I’m seeing a big horse. She loves a kind boy. We don’t find a yellow bag. You have a good possibility to do that. He is seeing the full moon, a white star and the broad ocean. They (the women) have young children and black horses.

Exercise 6.2
Translate the following phrases into Nynorn:

I am placing a yellow cup on a white table. They are seeing young dogs and old birds. We are thinking about a big star. We are traveling over a green valley (dal m.s2.). They (M and W) are traveling over green valleys.

to place – at legga vw1
to think about – at tenka um vw2
valley – dal (m. s2)

 

3. Possessive pronouns

Possessive pronouns, which express ownership, can be divided into three groups:

a. min ‘my,mine’, din ‘your, thine (sg)’, vor ‘our’, dor ‘your pl.’
b. hans ‘his’, hennar ‘her’, dess ‘its’, derra ‘their’
c. sin ‘his/her/its/their own’

The words in group a. belong to the 1st and 2nd persons. They decline like adjectives, with a few exceptions for min ‘my’ and din ‘your,thine’:

1. In the accusative of masculine min and din stay unchanged.
2. In the neuter nominative and accusative min and din change to mitt and ditt respectively.

  Sg. Pl.
  Nom. - Acc. Nom. - Acc.
M. min – min miner – mina
F. min – mina minar – minar
N. mitt – mitt min – min

(din ‘yours’ and sin ‘his own’ decline accordingly).

Vor and dor decline like usual adjectives.

The pronouns in group b. belong to the third person. They are never inflected for case. These forms are actually the genitive forms of the respective personal pronouns (which will be covered in future lessons), and this is why they do not need to change any more.

As you will see later, the pronouns from the group a. descend from genitive forms of respective personal pronouns too. The only difference is that they have turned into independent words and started taking cases on their own.

The pronoun sin means ‘his/her/its/their own’. The difference between sin on the one hand and hans/hennar/dess/derra on the other can be best illustrated with the following examples:

Hann ser sin hest. He’s seeing his own horse
Hann ser hans hest. He’s seeing his (somebody else’s) horse
Hun kenner sitt atdriv. She knows her (own) business.
Hun kenner hennar atdriv. She knows her (somebody else’s) business.
Dir elska sina hesta. They (masc.) love their own horses.
Dir elska derra hesta. They (masc.) love their (somebody else’s) horses.

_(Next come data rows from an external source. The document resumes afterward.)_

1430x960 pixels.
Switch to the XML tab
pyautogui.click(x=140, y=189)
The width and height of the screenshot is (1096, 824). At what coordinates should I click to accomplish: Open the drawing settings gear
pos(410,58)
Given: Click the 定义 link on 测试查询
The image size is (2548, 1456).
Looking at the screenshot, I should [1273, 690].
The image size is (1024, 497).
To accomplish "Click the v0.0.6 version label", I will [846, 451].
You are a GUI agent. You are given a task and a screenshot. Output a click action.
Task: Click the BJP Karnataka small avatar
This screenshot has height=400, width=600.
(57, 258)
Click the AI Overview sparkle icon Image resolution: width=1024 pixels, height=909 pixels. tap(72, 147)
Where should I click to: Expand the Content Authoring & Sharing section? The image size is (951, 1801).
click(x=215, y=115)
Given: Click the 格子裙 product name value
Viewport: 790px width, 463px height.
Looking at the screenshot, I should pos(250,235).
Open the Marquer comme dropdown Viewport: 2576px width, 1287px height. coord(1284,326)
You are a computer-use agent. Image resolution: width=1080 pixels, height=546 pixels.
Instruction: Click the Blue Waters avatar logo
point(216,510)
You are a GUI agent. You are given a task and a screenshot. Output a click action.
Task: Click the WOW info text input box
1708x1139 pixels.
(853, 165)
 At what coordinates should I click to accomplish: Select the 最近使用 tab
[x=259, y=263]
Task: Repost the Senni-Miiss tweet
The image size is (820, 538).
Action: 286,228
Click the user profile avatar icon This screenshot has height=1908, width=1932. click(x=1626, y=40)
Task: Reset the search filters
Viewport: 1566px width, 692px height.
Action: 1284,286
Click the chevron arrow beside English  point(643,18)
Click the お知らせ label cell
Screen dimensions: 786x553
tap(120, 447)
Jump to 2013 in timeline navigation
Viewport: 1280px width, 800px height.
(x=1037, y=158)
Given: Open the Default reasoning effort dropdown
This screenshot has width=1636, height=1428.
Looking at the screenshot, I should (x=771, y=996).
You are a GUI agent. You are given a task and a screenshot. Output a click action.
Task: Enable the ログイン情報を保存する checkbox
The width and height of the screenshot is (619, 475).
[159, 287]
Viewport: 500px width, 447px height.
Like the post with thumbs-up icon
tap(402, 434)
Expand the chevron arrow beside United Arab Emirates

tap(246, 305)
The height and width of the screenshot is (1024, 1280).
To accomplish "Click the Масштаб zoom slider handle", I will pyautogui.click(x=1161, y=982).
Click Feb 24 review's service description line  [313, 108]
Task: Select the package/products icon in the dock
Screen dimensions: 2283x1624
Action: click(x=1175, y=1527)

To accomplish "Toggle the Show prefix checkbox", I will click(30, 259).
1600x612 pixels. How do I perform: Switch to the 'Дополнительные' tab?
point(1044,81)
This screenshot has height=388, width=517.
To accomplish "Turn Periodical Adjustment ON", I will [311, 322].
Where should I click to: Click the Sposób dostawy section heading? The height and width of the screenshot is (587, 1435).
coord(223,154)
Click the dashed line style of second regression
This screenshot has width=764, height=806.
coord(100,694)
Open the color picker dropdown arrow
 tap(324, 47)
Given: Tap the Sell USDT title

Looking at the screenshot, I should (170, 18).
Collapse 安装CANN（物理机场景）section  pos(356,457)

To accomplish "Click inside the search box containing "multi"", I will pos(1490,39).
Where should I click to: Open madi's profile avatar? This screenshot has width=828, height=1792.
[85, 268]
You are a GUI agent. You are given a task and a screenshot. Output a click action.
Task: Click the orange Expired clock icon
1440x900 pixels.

X kenner Y. Hann ser sin hest. Hann ser hans hest.
X knows Y. He’s seeing his (own) horse. He’s seeing his (Y’s) horse.

X og Y kenner Z og T. X og Y elskar sina hesta. X og Y elska derra hesta.
X and Y know Z and T. X and Y love their (own) horses. X and Y love their (Z and T’s) horses.

Examples:
Vi tenka um vora ferd runt um Island. Eg kenni hans konu og derra bånn. De kenna etsa min bånn. Hun elskar sin bruder. Din son kenner ikke mina dotter. Dorer hestar rida øver voran voll. Miner foreldrar kenna ikke dinar systrar. De elskar derra hunda.
We are thinking about our trip around Iceland. I know his wife and their child(ren). They know my children too. She loves her (own) brother. Your son doesn’t know my daughter. Your horses are riding over our field. My parents do not know your sisters. They love their (somebody else’s) dogs.

Exercise 6.3
Translate into Nynorn:

My horses are going into your (of you=du) houses. My child is going into your (you=di) house. Her father knows my parents. I know their mother, but don’t know her sister. He is thinking about our dogs. They (M and W) find their (own) dog. My daughters love your (you=di) dogs. I’m giving you my book. You (sg.) are not thinking about your heart. He is not thinking about his (own) heart.